▶ **INPUT MATERIAL**
================================

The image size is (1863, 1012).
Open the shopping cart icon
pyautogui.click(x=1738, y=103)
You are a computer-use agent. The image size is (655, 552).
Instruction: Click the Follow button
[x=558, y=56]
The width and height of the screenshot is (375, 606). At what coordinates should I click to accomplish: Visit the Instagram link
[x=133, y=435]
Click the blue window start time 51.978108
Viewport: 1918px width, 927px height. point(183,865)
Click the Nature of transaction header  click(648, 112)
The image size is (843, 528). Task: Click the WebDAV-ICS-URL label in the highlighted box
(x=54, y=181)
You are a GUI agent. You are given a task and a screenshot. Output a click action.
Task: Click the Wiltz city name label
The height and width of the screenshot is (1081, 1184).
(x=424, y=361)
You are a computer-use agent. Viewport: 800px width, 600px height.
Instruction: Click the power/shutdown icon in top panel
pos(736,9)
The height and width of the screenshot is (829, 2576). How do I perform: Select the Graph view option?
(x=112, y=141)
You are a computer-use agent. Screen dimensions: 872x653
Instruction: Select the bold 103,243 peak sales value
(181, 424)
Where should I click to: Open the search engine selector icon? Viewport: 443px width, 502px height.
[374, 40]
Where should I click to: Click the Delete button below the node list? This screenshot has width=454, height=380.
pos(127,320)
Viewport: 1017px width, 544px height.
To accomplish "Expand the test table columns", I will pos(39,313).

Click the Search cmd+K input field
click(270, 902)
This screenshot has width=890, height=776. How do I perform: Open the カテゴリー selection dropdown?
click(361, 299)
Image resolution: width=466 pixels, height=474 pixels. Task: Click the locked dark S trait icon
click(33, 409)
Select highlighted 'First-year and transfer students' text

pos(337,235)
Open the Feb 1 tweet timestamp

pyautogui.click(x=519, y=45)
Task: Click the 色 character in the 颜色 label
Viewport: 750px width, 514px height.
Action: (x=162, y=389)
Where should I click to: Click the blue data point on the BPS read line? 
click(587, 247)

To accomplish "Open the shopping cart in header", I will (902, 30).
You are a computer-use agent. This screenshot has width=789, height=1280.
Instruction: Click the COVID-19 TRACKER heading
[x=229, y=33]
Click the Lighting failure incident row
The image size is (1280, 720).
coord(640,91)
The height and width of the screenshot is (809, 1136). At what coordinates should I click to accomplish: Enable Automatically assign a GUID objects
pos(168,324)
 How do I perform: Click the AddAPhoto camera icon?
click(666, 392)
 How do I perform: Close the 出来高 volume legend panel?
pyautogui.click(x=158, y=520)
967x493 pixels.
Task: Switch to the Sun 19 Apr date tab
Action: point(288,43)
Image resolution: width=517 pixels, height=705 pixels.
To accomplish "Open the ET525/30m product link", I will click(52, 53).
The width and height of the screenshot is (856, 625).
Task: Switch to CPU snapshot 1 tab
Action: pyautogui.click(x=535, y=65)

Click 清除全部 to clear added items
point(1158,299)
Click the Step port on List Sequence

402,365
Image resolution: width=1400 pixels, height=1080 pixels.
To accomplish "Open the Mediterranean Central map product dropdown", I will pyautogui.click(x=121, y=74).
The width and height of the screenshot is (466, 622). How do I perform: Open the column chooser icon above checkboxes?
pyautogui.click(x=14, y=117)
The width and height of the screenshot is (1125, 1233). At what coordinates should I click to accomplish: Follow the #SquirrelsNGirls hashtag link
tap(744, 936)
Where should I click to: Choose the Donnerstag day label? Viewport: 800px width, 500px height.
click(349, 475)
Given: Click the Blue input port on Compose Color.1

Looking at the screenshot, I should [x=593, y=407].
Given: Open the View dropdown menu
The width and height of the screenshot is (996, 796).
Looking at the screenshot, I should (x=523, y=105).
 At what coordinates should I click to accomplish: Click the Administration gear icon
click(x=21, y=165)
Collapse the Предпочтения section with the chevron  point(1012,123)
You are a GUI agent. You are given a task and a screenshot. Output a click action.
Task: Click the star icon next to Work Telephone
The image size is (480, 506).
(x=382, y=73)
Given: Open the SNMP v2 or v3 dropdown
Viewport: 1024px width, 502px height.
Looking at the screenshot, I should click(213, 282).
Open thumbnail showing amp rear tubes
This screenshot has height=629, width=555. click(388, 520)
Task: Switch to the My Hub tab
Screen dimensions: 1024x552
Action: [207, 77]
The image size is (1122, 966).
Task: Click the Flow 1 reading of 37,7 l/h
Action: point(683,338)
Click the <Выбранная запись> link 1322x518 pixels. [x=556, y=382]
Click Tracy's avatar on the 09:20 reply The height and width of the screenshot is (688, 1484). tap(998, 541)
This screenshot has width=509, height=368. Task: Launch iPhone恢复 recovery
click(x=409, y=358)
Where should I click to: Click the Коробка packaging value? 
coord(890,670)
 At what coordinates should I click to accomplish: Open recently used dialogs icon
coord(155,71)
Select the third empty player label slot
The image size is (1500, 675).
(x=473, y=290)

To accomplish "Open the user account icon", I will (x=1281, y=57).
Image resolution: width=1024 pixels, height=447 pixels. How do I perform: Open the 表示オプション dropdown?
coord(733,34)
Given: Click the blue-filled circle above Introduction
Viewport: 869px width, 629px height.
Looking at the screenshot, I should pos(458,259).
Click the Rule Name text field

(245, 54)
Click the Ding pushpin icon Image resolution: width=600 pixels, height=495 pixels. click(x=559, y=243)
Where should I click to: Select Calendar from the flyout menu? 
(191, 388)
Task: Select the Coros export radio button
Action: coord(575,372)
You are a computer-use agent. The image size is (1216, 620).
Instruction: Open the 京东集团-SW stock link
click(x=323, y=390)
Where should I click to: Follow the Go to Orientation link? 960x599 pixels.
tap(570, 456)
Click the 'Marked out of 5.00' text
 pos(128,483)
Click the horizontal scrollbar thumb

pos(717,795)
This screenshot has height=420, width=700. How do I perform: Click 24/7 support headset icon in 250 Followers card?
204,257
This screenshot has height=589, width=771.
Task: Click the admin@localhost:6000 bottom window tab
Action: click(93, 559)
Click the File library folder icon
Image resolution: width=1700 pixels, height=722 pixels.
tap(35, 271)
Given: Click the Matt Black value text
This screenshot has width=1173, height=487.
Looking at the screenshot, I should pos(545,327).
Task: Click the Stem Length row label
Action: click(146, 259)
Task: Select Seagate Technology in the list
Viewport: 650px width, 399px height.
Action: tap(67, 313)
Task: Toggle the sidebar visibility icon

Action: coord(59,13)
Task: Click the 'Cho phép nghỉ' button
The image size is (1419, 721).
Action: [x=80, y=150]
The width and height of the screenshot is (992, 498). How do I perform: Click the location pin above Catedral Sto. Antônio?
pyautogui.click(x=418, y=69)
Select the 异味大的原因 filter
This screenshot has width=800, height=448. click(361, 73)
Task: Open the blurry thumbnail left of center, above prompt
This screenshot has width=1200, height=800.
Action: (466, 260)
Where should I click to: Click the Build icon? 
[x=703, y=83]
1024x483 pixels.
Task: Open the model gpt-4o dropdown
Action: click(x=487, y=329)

================================

Across the entries above, how many lines include "header"? State only that number.

▶ **WRITTEN SOLUTION**
2